When you work out loud on work that is ongoing, there are many more valuable conversations that can be had. People can:

  • help solve problems
  • suggest improvements
  • highlight risks or issues 
  • add information or ideas
  • offer assistance
  • avoid duplication
  • reuse your work practices or approach to improve their own

Reporting status is good for history books and the ego. Reporting on ongoing work is better for learning and collaboration.

Interactions over Transactions

In working with organisations who are implementing enterprise social networking I often hear the same kind of complaint: ‘we wanted to use our network to [insert use case], but that has failed here. How do we fix it?’

One of the dangers of a use case approach is that it engenders a transactional mindset. There is a big difference in a human interaction that is framed to ‘get information’ vs one that is framed to ‘ask politely, learn and acknowledge help’. Often the failed use cases are where the network participant are taking a transactional mindset and not considering the needs of the other person involved. Without interactions that benefit all participants the community, the benefits of the use cases fall away.

A network has transactions. Communities have human interactions. Community creates greater business value. A community has interactions that build long term relationships of trust, learning and collaboration. That’s far more valuable and much more human.

Access, Reach & Transparency

Networks of people working together are not new. Networks run through all our relationships at work. The access, reach and transparency of our networks is what helps change the future of work.

Humans are Connected. Humans are Social

Networks were social before social networks. Being social in networks of relationships is what defines humanity. We sit around campfires. The first call on a telephone network was between colleagues. We tell jokes in the pub and send jokes by email. We share cat pictures by mail, email and on the internet.

Ordering products for delivery by mail existed before Amazon. Linkedin did not invent business networking. Instagram did not create the sharing of photos. Airbnb did not create the lodger. Data was big before we could manage it. Yo existed as an exclamation before the Yo app.

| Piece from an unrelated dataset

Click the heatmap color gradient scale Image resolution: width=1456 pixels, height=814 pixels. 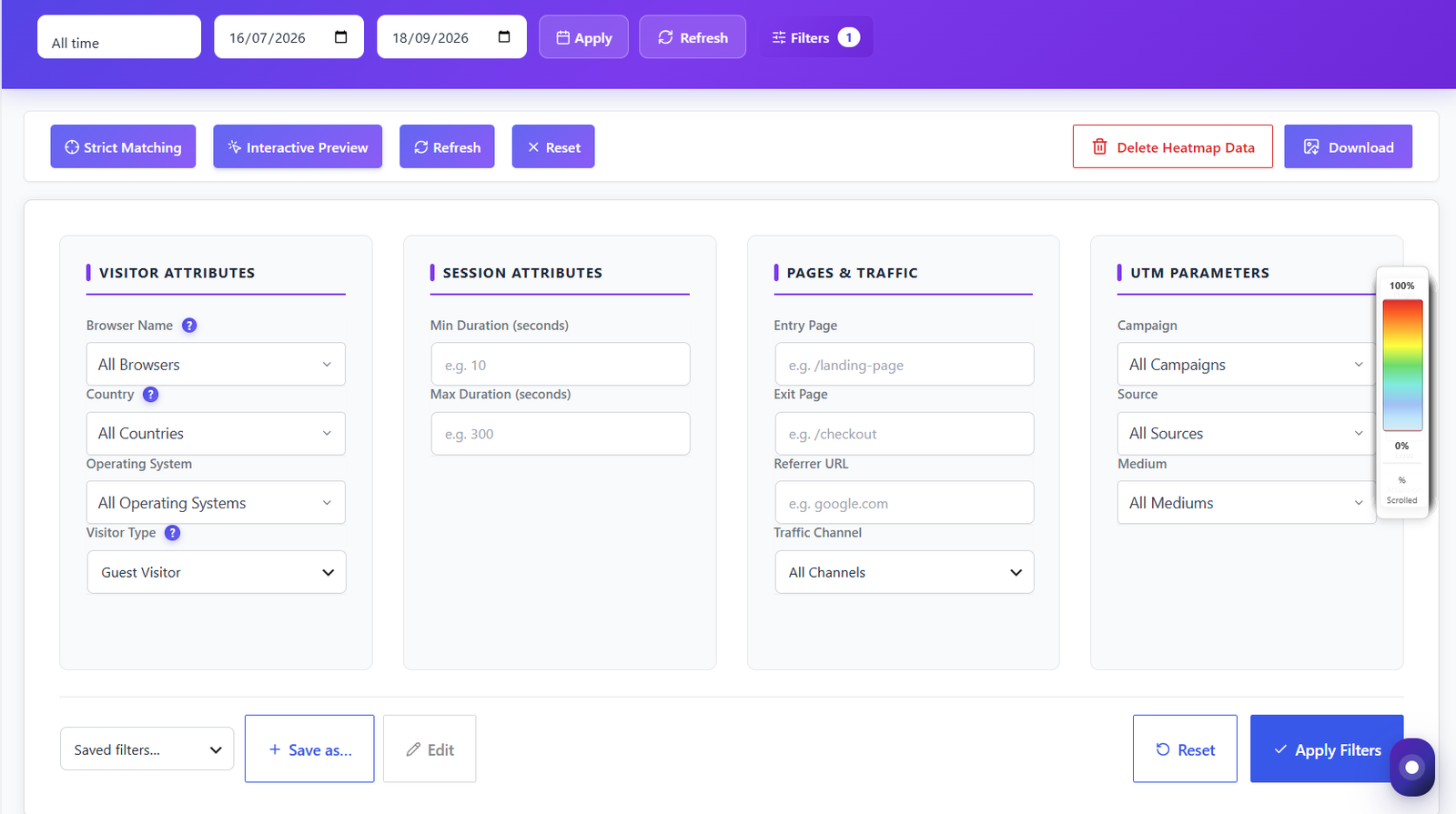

Access, Reach & Transparency

Digital and social networks have changed the game by radically expanding the access, reach and transparency of human networks. We can reach more people with greater ease than ever and our interactions are recorded to be accessed by others.

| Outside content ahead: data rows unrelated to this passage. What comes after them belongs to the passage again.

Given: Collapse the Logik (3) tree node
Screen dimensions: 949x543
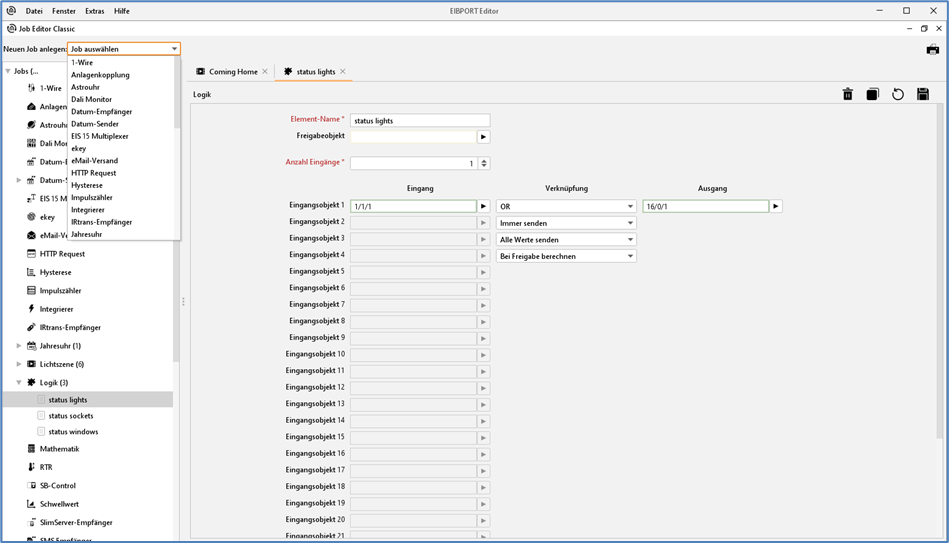Looking at the screenshot, I should pyautogui.click(x=19, y=382).
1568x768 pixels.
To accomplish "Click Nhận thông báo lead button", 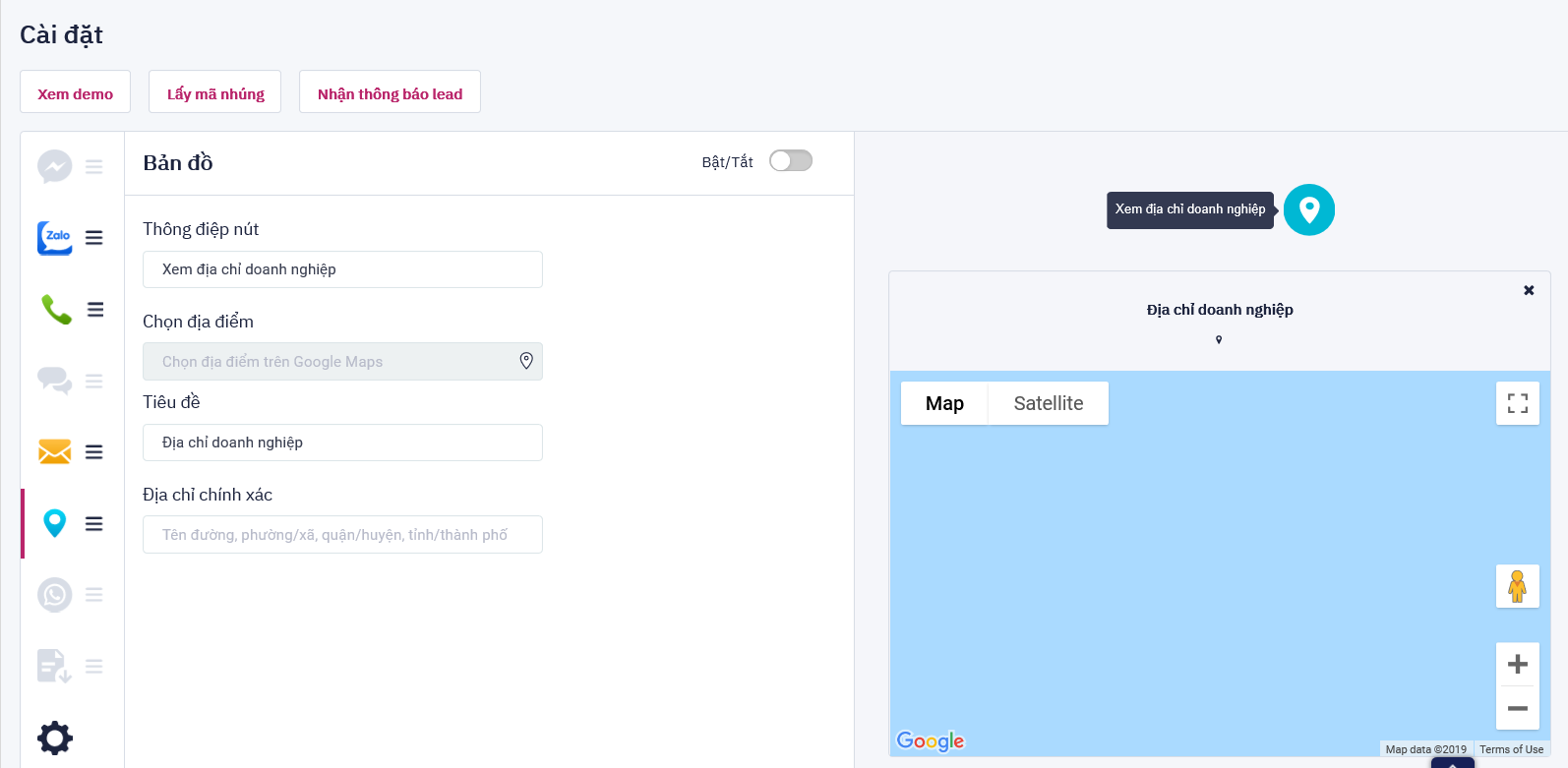I will 390,92.
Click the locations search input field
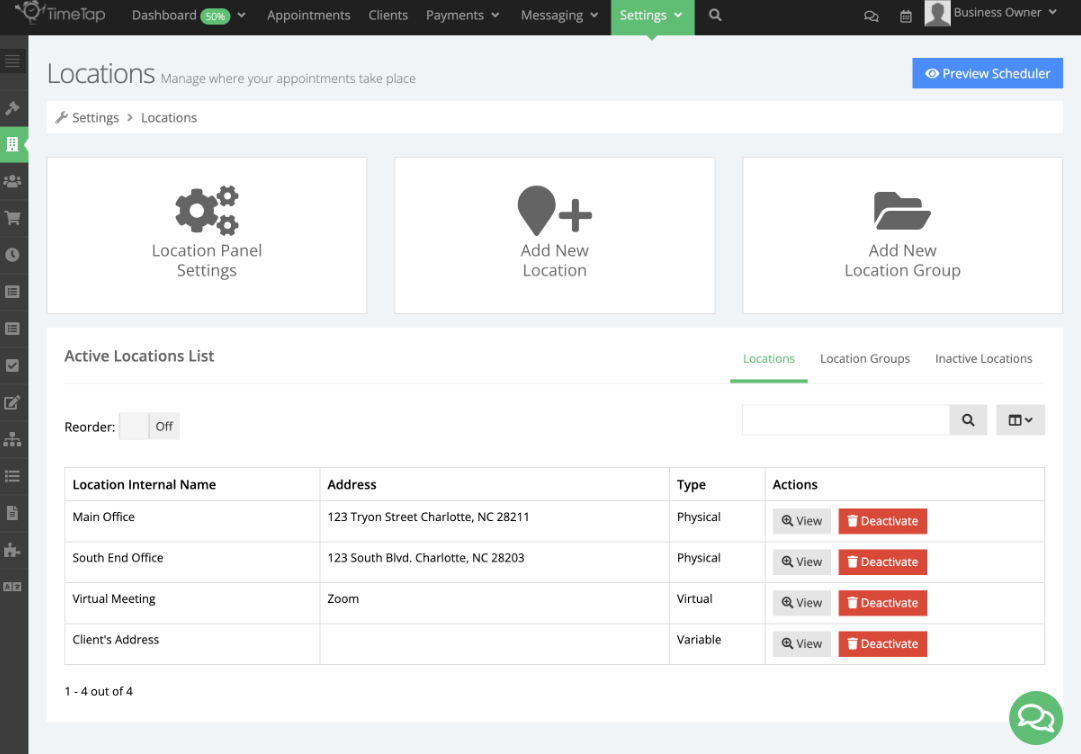This screenshot has height=754, width=1081. coord(845,419)
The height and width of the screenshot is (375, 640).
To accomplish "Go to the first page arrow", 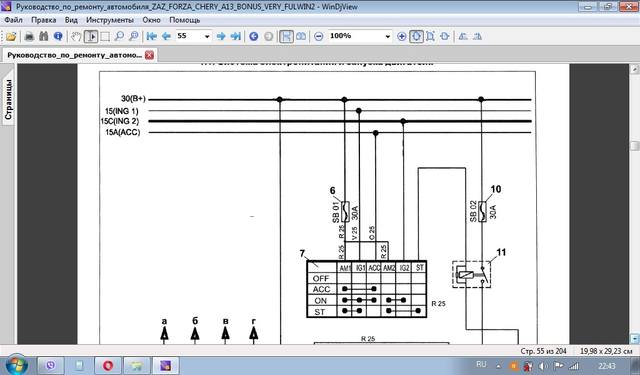I will pyautogui.click(x=152, y=37).
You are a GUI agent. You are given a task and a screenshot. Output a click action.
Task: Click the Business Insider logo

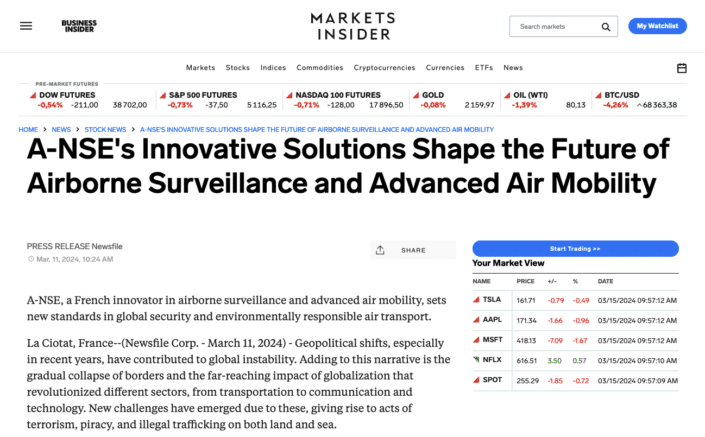79,26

The changes in access, reach and transparency enable us to better see the wirearchies that weave through our hierarchies. They offer us new ways to seek information, to make sense of the world and to share our learnings. These changes offer new ways of working, collaborating and cooperating.

We must remember that all that has changed is the access, reach and transparency. Our new networks must support human endeavour and human relationships. Together we connect, we share, we solve challenges and we innovate. There is no magic other than the magic of human creativity.

Let’s keep human potential at the heart of our work in networks.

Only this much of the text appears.